(Saved data entries)
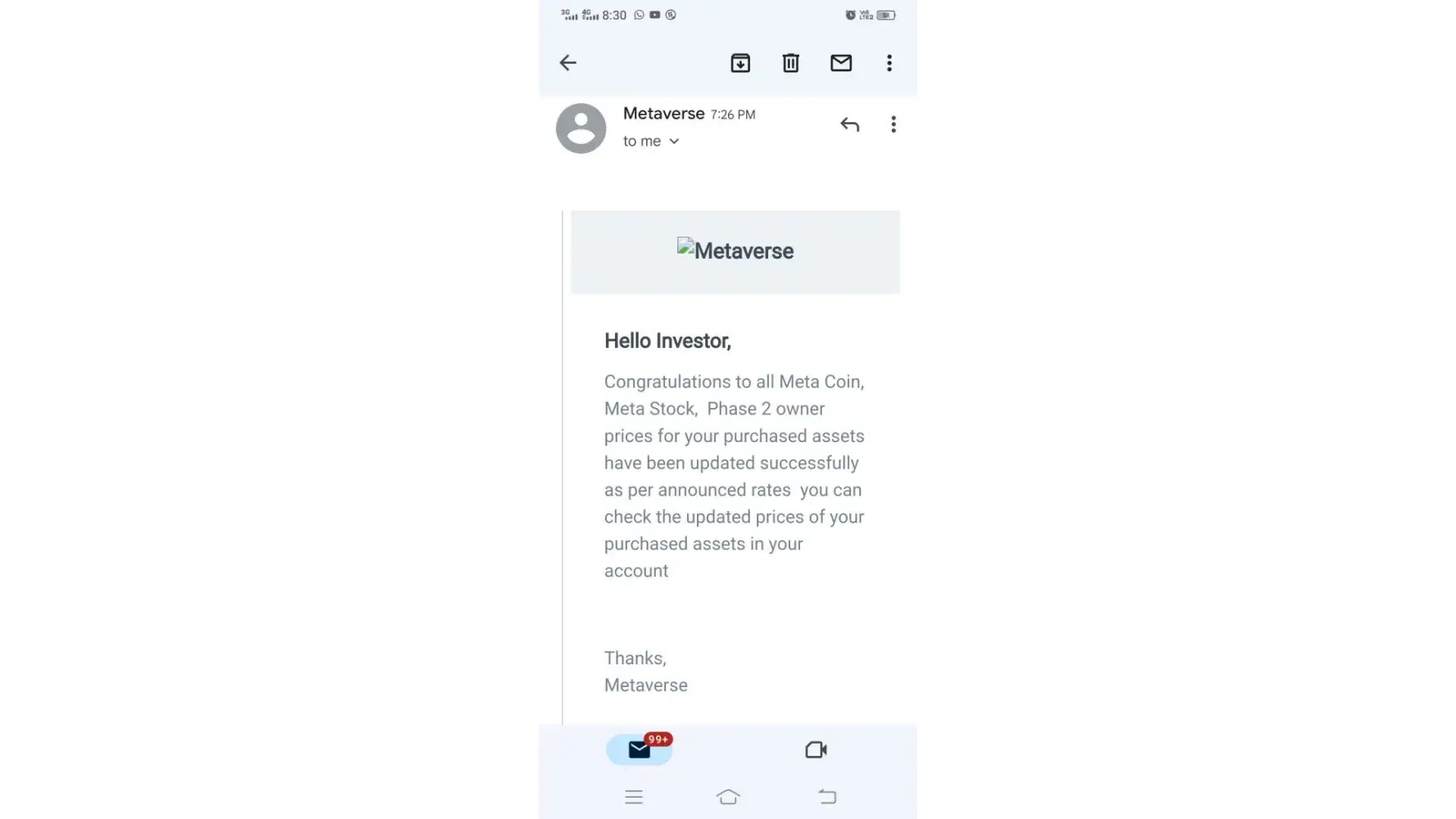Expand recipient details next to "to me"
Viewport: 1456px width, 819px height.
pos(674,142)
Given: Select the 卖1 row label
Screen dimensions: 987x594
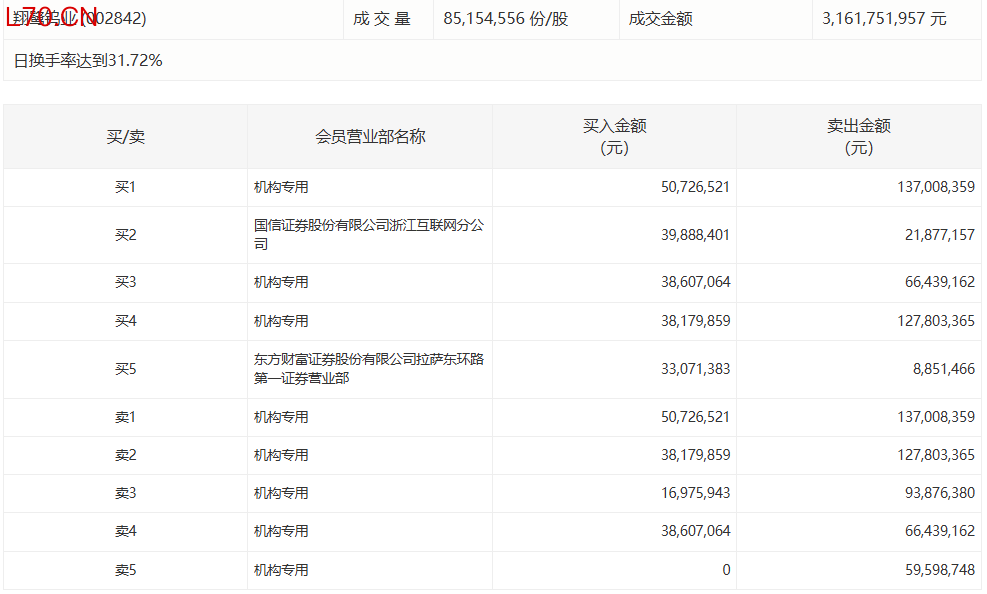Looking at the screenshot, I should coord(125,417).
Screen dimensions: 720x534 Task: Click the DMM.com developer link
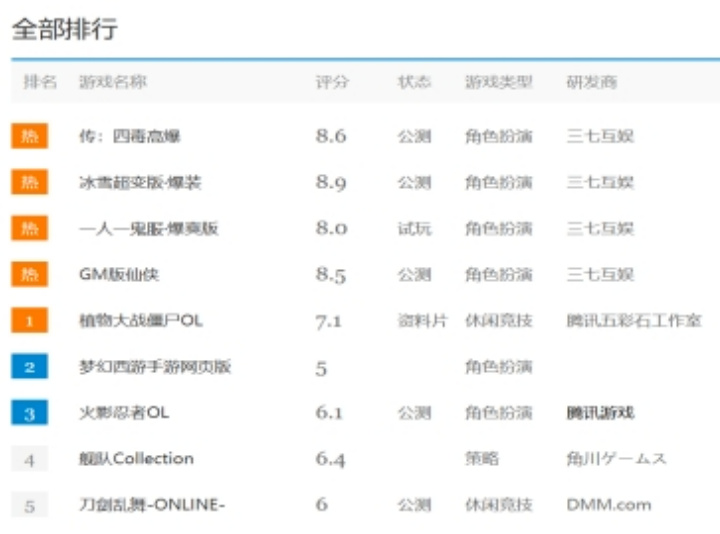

EXERCISE BRIEF: Give an exact copy of the line containing "Given: Select the 卖1 row label" and every line after it through the end of the entries. Pictures are to be dropped.

RESULT OF THIS TASK:
Given: Select the 卖1 row label
Screen dimensions: 987x594
Looking at the screenshot, I should coord(125,417).
Screen dimensions: 720x534 Task: Click the DMM.com developer link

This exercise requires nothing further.